Predigt zum 4. Adventssonntag (A) am 23. Dezember 2001
Lesung: Jes. 7, 10 - 14; Evangelium: Mt. 1, 18 - 24; 
Autor: P.Heribert Graab S.J.
Das heutige Evangelium ist schon das Weihnachtsevangelium -
das Weihnachtsevangelium des Matthäus.
Uns ist vor allem die Weihnachtsgeschichte des Lukas vertraut -
und die wird aus der Perspektive der Maria erzählt.
Matthäus dagegen berichtet diese Geschichte
aus dem Erleben des Josef.
Und dieses Erleben ist menschlich sehr gut nachvollziehbar.
Josef ist mit einer Situation konfrontiert,
wie sie auch heute immer wieder vorkommt:
Er ist konfrontiert mit der ungeplanten Schwangerschaft
seiner Verlobten.
Er ist konfrontiert mit ihrer - wenigstens vermuteten - Untreue.
Wir können nachempfinden,
wie sehr eine solche Schwangerschaft zur Krise führen kann,
wie enorm belastend Zweifel an der Treue der geliebten Partnerin sind.

Josef ist sozusagen am Ende seiner Weisheit,
vielleicht unter der drückenden Last enttäuschten Vertrauens
überhaupt am Ende.
So überwältigt ihn schließlich der Schlaf.
Mag sein, daß er sich in den Schlaf weint
oder daß er gar in den Schlaf flieht.

Ausgerechnet im Schlaf ordnet sich für ihn das Chaos.
„Den Seinen gibt‘s der Herr im Schlafe!"
Es ist die Deutung des Glaubens,
daß ein „Engel des Herrn" den Traum inspiriert habe.
Für diesen durch und durch gläubigen Menschen Josef
klärt - wie auch für Maria - eine einzige Erkenntnis alles:
DieErkenntnis daß hier auf geheimnisvolle Weise Gott selbst am Werk ist.
Das Kind, das da geboren werden soll, ist ein Geschenk des Heiligen Geistes.

----

- ARBEITSAUFTRÄGE -
1. Wie lässt sich der Absatz der Predigt, der mit „Josef ist sozusagen am Ende seiner Weisheit“ beginnt, knapper fassen, ohne seine wesentlichen Aussagen zu verlieren?
2. Aktualisieren Sie den Abschnitt der Predigt von „So überwältigt ihn“ bis „Traum inspiriert habe.“, indem Sie „Chaos“ durch „Durcheinander“ ersetzen.

[Zeige-Datensätze für Screenshots und Seiten]
----

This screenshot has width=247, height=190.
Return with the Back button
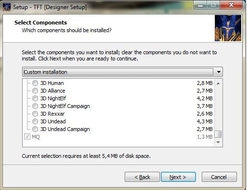tap(142, 177)
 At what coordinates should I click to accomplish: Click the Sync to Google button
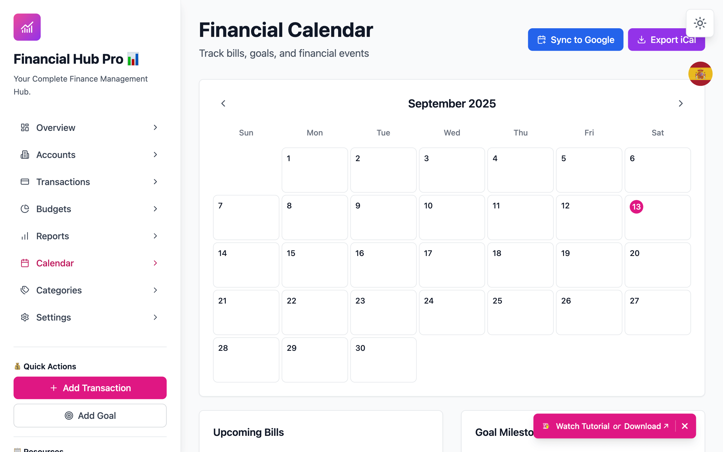(575, 40)
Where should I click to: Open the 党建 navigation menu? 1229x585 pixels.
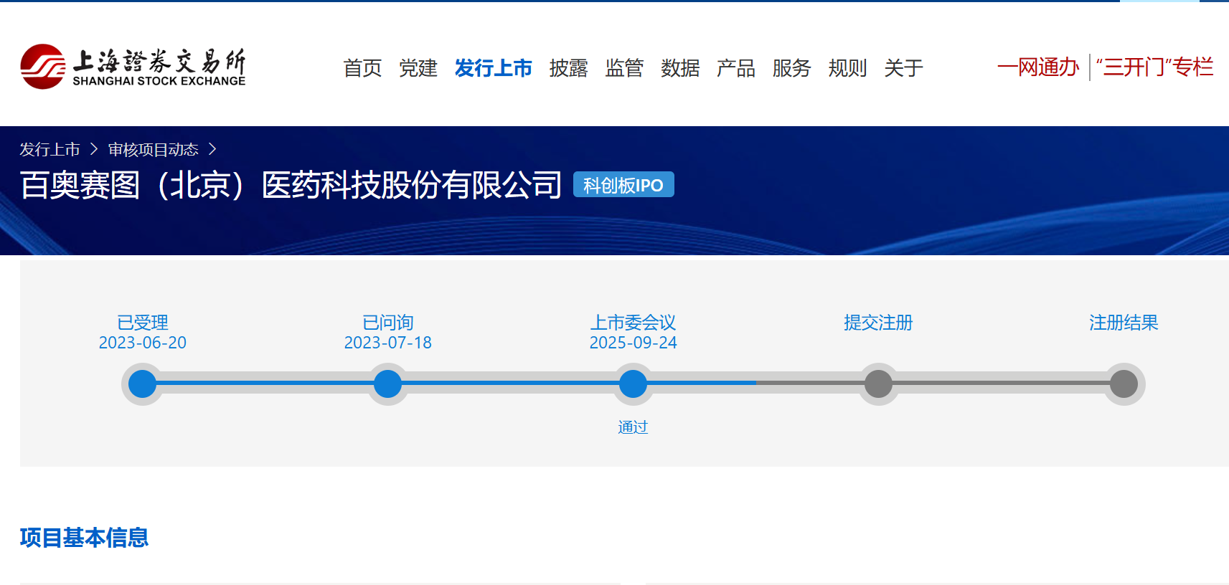point(418,68)
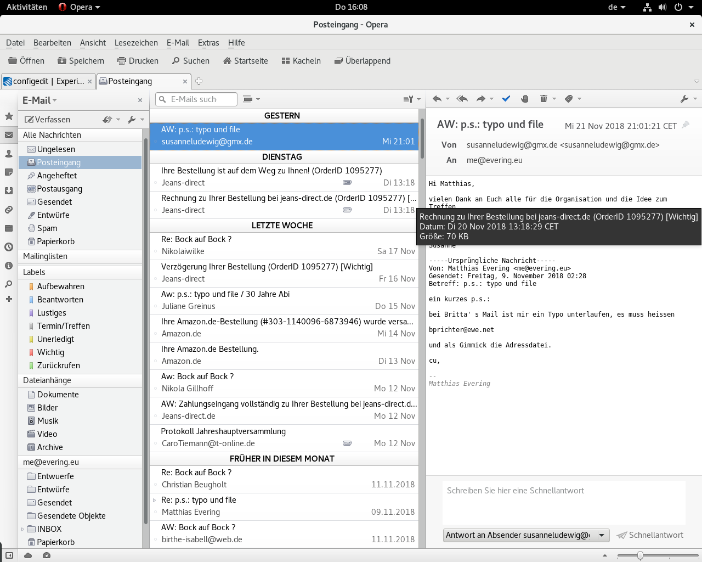This screenshot has width=702, height=562.
Task: Expand the 'Re: p.s.: typo und file' thread
Action: point(155,500)
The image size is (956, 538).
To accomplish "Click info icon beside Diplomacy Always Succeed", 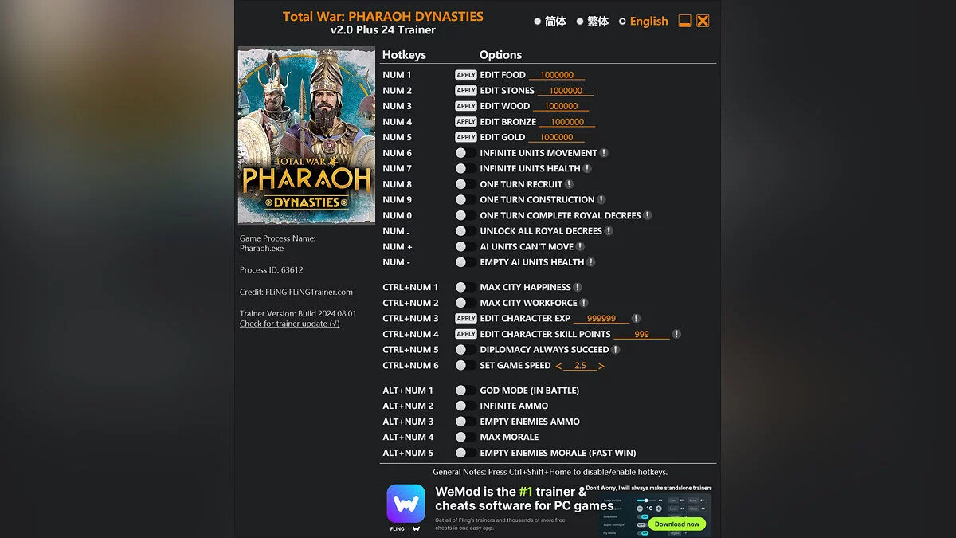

----

- ANTWORTEN DER REIHE -
1. Josef ist ratlos und unter der Last enttäuschten Vertrauens vielleicht völlig am Ende. Schließlich überwältigt ihn der Schlaf. Womöglich weint er sich in den Schlaf oder flieht sogar in ihn hinein.

2.
So überwältigt ihn schließlich der Schlaf.
Mag sein, daß er sich in den Schlaf weint
oder daß er gar in den Schlaf flieht.

Ausgerechnet im Schlaf ordnet sich für ihn das Durcheinander.
„Den Seinen gibt‘s der Herr im Schlafe!"
Es ist die Deutung des Glaubens,
daß ein „Engel des Herrn" den Traum inspiriert habe.